* [Your task]: Begin at the line containing "561x320 pixels." in the entries below and end at the line containing "Given: Click the Shipping row label"; transcribe that range exactly and nothing outside it.

[Stored records]
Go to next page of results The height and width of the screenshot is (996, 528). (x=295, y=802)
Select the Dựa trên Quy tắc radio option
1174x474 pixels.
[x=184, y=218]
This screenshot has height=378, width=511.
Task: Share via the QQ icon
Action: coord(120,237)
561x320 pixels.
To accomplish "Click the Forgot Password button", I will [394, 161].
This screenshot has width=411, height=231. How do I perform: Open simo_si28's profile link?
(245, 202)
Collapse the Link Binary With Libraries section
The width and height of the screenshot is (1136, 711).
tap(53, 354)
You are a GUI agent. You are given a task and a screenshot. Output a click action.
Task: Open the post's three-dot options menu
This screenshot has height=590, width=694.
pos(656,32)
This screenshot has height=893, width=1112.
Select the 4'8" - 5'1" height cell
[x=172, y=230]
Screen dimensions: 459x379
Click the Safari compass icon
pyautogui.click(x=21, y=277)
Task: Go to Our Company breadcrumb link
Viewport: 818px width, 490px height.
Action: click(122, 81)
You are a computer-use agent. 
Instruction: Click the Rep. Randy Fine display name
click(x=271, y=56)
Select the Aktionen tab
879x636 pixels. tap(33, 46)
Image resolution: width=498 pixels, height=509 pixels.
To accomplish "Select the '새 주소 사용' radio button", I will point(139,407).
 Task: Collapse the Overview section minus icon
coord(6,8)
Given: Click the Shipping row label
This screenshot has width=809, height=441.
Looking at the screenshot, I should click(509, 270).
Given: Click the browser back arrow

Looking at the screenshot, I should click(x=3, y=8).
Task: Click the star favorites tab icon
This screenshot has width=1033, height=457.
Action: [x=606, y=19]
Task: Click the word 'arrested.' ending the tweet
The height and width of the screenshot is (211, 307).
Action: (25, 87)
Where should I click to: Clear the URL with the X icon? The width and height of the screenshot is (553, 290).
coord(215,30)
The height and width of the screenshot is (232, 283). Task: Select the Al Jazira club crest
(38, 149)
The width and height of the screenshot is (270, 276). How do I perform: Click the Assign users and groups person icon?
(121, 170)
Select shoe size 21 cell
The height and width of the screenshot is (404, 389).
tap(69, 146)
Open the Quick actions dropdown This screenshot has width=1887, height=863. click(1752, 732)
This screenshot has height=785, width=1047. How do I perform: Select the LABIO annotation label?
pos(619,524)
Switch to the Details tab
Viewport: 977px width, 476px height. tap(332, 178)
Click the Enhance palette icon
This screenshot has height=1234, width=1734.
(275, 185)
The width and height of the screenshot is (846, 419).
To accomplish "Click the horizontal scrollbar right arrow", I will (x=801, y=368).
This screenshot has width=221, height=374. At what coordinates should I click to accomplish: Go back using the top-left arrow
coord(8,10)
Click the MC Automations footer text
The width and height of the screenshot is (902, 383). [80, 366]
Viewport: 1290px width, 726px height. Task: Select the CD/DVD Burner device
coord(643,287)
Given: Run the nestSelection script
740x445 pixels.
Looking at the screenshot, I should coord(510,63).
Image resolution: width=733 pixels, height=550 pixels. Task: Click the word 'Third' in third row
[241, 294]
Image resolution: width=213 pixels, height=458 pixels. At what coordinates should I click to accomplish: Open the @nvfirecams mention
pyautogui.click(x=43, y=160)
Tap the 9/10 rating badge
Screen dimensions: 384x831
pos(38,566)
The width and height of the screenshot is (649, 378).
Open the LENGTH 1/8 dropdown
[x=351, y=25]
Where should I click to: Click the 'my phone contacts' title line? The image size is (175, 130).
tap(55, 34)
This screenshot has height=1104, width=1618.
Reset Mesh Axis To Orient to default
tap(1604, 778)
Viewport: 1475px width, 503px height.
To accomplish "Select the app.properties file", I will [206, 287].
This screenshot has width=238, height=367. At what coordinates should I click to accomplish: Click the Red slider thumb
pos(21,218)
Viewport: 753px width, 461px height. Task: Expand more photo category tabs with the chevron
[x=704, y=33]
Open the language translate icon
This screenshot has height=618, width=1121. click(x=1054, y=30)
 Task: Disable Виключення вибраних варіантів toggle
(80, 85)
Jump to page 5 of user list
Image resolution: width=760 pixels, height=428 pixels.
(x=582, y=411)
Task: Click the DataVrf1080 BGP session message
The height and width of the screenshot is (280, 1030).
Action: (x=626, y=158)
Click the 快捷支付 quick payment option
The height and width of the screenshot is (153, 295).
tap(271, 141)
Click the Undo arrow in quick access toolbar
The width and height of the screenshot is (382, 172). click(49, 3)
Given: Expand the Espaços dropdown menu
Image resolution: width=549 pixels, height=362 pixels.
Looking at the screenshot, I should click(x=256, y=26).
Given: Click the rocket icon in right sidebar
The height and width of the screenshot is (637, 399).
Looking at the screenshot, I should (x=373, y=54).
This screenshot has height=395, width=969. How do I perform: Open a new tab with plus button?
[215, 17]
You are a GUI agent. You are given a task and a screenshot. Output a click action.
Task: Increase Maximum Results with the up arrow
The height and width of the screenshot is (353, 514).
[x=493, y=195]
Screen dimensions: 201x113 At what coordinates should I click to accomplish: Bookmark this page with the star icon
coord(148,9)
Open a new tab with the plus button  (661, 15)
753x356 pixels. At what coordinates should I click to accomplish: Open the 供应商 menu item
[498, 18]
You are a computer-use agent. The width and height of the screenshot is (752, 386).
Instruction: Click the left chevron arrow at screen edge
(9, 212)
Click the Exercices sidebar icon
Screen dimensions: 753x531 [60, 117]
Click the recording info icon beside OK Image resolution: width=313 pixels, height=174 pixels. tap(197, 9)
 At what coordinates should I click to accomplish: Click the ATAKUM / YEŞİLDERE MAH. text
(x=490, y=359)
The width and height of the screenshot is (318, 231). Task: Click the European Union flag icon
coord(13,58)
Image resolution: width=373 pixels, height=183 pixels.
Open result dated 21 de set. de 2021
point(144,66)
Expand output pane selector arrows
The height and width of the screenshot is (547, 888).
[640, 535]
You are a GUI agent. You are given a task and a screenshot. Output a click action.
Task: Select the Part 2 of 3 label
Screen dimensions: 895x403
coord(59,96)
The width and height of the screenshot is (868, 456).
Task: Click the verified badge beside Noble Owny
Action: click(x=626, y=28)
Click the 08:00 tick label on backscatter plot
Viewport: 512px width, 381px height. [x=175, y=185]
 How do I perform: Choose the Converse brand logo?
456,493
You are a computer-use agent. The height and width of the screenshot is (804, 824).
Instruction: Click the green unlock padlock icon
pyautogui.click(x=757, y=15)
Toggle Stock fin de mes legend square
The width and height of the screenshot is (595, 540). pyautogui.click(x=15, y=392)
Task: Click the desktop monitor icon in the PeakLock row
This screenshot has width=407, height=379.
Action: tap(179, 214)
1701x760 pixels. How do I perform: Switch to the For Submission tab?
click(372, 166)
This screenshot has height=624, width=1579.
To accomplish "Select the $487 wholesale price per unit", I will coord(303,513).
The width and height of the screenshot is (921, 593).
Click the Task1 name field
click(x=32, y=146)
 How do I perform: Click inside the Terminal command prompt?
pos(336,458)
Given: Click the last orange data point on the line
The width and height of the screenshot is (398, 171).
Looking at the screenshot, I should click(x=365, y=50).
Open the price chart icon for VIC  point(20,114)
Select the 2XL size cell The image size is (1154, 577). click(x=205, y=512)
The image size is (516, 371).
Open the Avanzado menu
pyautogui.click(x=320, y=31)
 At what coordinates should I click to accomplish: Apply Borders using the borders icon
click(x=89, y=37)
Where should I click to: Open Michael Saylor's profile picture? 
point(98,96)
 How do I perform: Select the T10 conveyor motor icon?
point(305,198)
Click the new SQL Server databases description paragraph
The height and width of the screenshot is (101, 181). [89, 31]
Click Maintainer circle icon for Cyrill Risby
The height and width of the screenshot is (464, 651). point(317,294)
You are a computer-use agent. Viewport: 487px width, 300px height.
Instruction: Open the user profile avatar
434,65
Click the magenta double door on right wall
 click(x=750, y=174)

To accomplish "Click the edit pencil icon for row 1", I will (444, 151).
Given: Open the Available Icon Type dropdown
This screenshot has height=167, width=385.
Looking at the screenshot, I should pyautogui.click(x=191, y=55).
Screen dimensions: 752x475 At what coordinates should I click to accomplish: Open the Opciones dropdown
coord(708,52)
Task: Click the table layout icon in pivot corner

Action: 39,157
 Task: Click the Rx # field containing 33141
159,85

* [Task output]:
561x320 pixels.
To accomplish "Click the Forgot Password button", I will [394, 161].
This screenshot has width=411, height=231. How do I perform: Open simo_si28's profile link?
(245, 202)
Collapse the Link Binary With Libraries section
The width and height of the screenshot is (1136, 711).
tap(53, 354)
You are a GUI agent. You are given a task and a screenshot. Output a click action.
Task: Open the post's three-dot options menu
This screenshot has height=590, width=694.
pos(656,32)
This screenshot has height=893, width=1112.
Select the 4'8" - 5'1" height cell
[x=172, y=230]
Screen dimensions: 459x379
Click the Safari compass icon
pyautogui.click(x=21, y=277)
Task: Go to Our Company breadcrumb link
Viewport: 818px width, 490px height.
Action: click(122, 81)
You are a computer-use agent. 
Instruction: Click the Rep. Randy Fine display name
click(x=271, y=56)
Select the Aktionen tab
879x636 pixels. tap(33, 46)
Image resolution: width=498 pixels, height=509 pixels.
To accomplish "Select the '새 주소 사용' radio button", I will point(139,407).
 Task: Collapse the Overview section minus icon
coord(6,8)
Given: Click the Shipping row label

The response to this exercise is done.